Il se précipita pour ouvrir la porte et commença à monter d’un pas vif l’escalier en colimaçon.
Il avait atteint la sixième marche lorsqu’un bruit assourdissant, semblable au gémissement d’une sirène, retentit soudain. Au même moment, les marches s’escamotèrent pour ne plus former qu’un long toboggan en spirale, comme dans les parcs de jeux. Pendant un instant, Ron essaya de continuer à courir en faisant de grands moulinets avec les bras mais il bascula en arrière et dévala le toboggan avant de finir sa course sur le dos, aux pieds de Harry.
– Heu… Je crois qu’on n’a pas le droit d’aller dans le dortoir des filles, fit remarquer Harry qui aida Ron à se relever en s’efforçant de ne pas éclater de rire.
Deux filles de quatrième année se laissèrent glisser allégrement au bas du toboggan de pierre.
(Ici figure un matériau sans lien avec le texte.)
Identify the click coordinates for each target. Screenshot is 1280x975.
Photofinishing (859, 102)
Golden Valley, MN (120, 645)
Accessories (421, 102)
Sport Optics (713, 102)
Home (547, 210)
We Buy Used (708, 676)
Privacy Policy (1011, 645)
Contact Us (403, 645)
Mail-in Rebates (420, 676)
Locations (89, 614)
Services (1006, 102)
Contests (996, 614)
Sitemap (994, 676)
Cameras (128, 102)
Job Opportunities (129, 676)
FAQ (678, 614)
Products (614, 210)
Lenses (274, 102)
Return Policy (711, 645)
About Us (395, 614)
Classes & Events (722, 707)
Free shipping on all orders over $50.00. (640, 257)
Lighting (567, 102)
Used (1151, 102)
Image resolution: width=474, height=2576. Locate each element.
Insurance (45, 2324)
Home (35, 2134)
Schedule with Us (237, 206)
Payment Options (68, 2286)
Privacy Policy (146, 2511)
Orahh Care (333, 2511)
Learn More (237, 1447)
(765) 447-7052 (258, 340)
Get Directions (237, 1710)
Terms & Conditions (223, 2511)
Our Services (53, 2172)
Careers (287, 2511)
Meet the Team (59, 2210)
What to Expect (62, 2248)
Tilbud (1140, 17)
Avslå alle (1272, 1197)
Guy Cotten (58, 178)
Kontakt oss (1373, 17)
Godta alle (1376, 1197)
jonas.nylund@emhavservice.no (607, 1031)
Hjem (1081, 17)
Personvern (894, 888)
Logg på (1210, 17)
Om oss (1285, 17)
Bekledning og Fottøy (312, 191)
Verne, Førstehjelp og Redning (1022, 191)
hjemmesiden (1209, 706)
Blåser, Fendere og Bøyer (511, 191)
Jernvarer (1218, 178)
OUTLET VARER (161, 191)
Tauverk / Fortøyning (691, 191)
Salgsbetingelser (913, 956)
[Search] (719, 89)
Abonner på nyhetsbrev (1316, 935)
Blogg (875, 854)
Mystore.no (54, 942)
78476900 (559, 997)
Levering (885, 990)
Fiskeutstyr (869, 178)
– Ha ! ha ! Qui est-ce qui a essayé de monter ? demandèrent-elles avec un rire joyeux, les yeux fixés sur Harry et Ron.
– Moi, dit Ron, encore un peu secoué. Je n’avais aucune idée de ce qui se passerait.
Les deux filles se dirigèrent vers la sortie en continuant de rire comme des folles.
– Ce n’est pas juste ! ajouta Ron à l’adresse de Harry. Hermione a le droit de venir dans notre dortoir, je ne vois pas pourquoi nous, nous ne pourrions pas…
– Oh, c’est un règlement un peu vieillot, répondit Hermione qui venait de glisser sur le toboggan et s’était arrêtée en douceur sur un tapis, juste devant eux.
Elle se releva.
– Dans L’Histoire de Poudlard, on explique que les fondateurs trouvaient les garçons moins dignes de confiance que les filles. Et au fait, pourquoi avez-vous essayé de monter là-haut ?
– Pour te voir… Regarde ça ! dit Ron en l’entraînant vers le tableau d’affichage.
Hermione parcourut rapidement des yeux le texte de l’écriteau. Son visage se figea.
– Quelqu’un a dû tout lui raconter ! dit Ron avec colère.
– C’est impossible, assura Hermione à mi-voix.
– Tu es vraiment naïve. Tu crois que sous prétexte que vous êtes tous des gens de bonne compagnie…
– Non, c’est impossible pour la bonne raison que j’ai ensorcelé le morceau de parchemin que nous avons tous signé, dit Hermione, menaçante. Crois-moi, si quelqu’un nous dénonce à Ombrage, nous saurons exactement qui c’est et il le regrettera amèrement.
– Qu’est-ce qu’il lui arrivera ? demanda Ron d’un air avide.
– Disons que, par comparaison, l’acné d’Éloïse Midgen apparaîtra comme de ravissantes petites taches de rousseur. Venez, descendons prendre le petit déjeuner, on verra ce que les autres en pensent… Je me demande si la même chose a été affichée dans toutes les maisons.